To put it another way, every culture is characterized by a search for the ground, the ultimate principle, the unchanging. As Norris describes, this is the "search from below." He references Cardinal Newman, who remarked that "all the nations" seek God, and that "by feeling their way toward him, succeed in finding him." However, it is necessary to discern the principial truth within "the corrupt legends" with which it is inevitably mixed.

However, the story of the people of Israel is not just another story of (↑), but more importantly, a -- the -- story of (↓): "it is not we who seek God, it is rather God who seeks us out." And for Christians, (↑) and (↓) meet -- or Cross paths -- in the person of Christ, who is both ground and destiny: "Here the human search from below, in its many different modalities and incarnations... effectively meets the divine descending search..."

Thus, "the Eternal enters time, the Whole lies hidden in the part, God takes on a human face." More to the point, "dialogue" becomes the possibility of "union" when the Absolute crosses "the ontological abyss separating the infinite and infinite." Again, to say that man cannot accomplish this union in the absence of (↓) is a truism.

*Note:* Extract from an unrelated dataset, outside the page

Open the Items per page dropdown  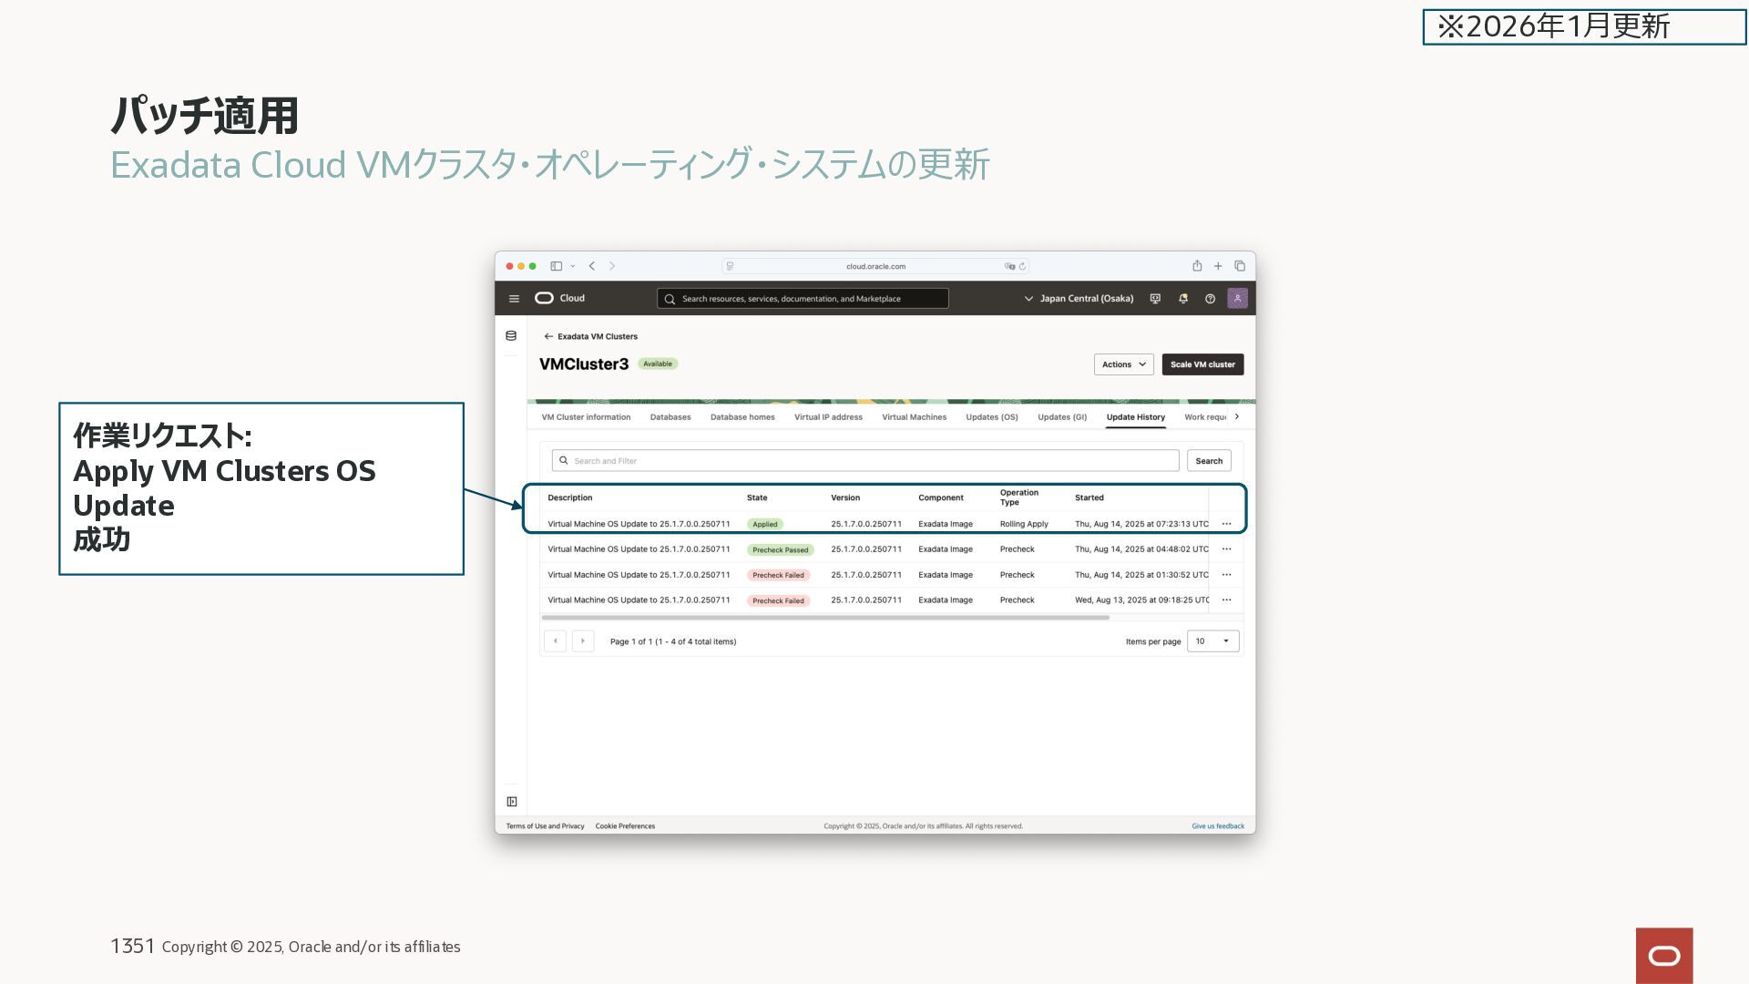[x=1212, y=641]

Which is where the Holy Spirit comes in, for he may be fruitfully thought of as an ongoing form of (↓), so that our sincere search is never in vain. The Holy Spirit "is the finisher and polisher of divine revelation with regard to us." Norris references an illuminating passage by the Orthodox bishop Ignatios of Latakia:

Without the Holy Spirit, God is far away,
Christ stays in the past,
the Gospel is a dead letter,
the Church is simply an organization,
authority a matter of dominion,
mission a matter of propaganda,
the liturgy no more than an evocation,
Christian living a slave morality.

(↓) is indeed the cosmic vertilizer spread over the ground. Which is why so much fruit grows in these parts. And why it just lays there uneaten, rotting on the grounds of your typical university, in favor of their highly processed, manmade junk metaphysics.